Document passage:

Segment Open

Skip to content

Agentic review loop with tool use #24

@haasonsaas

Description

@haasonsaas

Problem

DiffScope uses a fixed pipeline: parse diff → gather context → build prompt → single LLM call → parse output. Greptile's v3/v4 architecture replaced this with an agentic loop where the reviewer can iteratively search the codebase, read files, check git history, and challenge its own hypotheses. This is why they catch cross-file bugs that pipeline approaches miss.

Segment Closed

Tasks to carry out:
- A) Print the part of the issue about an agentic review loop from "Skip to content" to "pipeline approaches miss.", word for word.
- B) Recast the paragraph of the agentic review loop issue that begins "DiffScope uses a fixed pipeline" as a short bulleted list that keeps its main facts.
- C) Write the next part of the issue proposing an agentic review loop for DiffScope, picking up after its final sentence.

Information supplied:
Segment Open

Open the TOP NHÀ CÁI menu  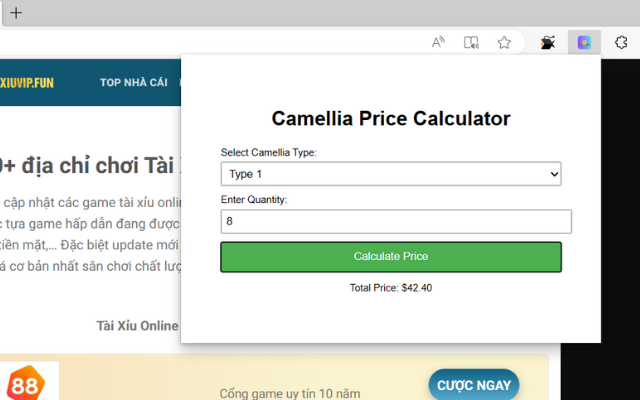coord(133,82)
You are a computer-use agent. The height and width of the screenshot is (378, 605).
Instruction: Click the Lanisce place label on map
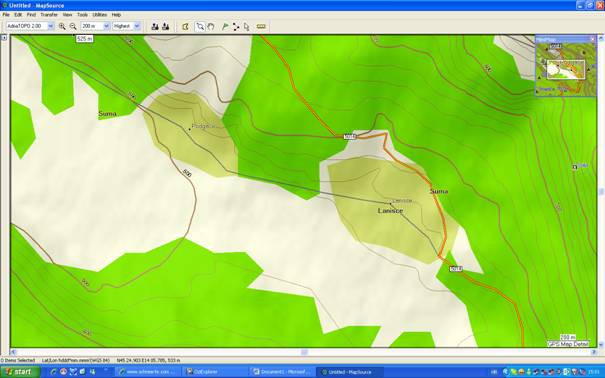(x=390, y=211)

Segment Closed

Answers given:
- A)
Skip to content

Agentic review loop with tool use #24

@haasonsaas

Description

@haasonsaas

Problem

DiffScope uses a fixed pipeline: parse diff → gather context → build prompt → single LLM call → parse output. Greptile's v3/v4 architecture replaced this with an agentic loop where the reviewer can iteratively search the codebase, read files, check git history, and challenge its own hypotheses. This is why they catch cross-file bugs that pipeline approaches miss.

- B)
- DiffScope reviews code through a fixed pipeline: parse the diff, gather context, build a prompt, make a single LLM call, then parse the output.
- Greptile's v3/v4 architecture replaced that kind of pipeline with an agentic loop.
- In that loop, the reviewer can repeatedly search the codebase, read files, check git history, and challenge its own hypotheses.
- This is why Greptile catches cross-file bugs that pipeline approaches miss.

- C)
How Greptile Does It

The v3/v4 agent operates in a loop with a high iteration limit, with these tools:

  1. Codebase search — semantic search against pgvector embeddings + graph traversal
  2. File read — read any file in the repo
  3. Git history — inspect past commits to understand design decisions
  4. Learned rules — query per-team rules from past PR feedback
  5. External context — Jira tickets, Notion docs, project rule files

The flow:

  1. Agent receives the PR diff
  2. Performs initial analysis of changed code
  3. Searches the codebase graph for related implementations, callers, and contracts
  4. Recursively follows function call chains (multi-hop) — finds calculateInvoiceTotal() changed, discovers generateMonthlyStatement() calls it, checks downstream consumers
  5. Retrieves git history for relevant files
  6. Challenges its own hypotheses by searching for counter-evidence before raising a comment

Results: v4 achieved 74% increase in addressed comments per PR (0.92 → 1.60), comment acceptance rate from 30% → 43%.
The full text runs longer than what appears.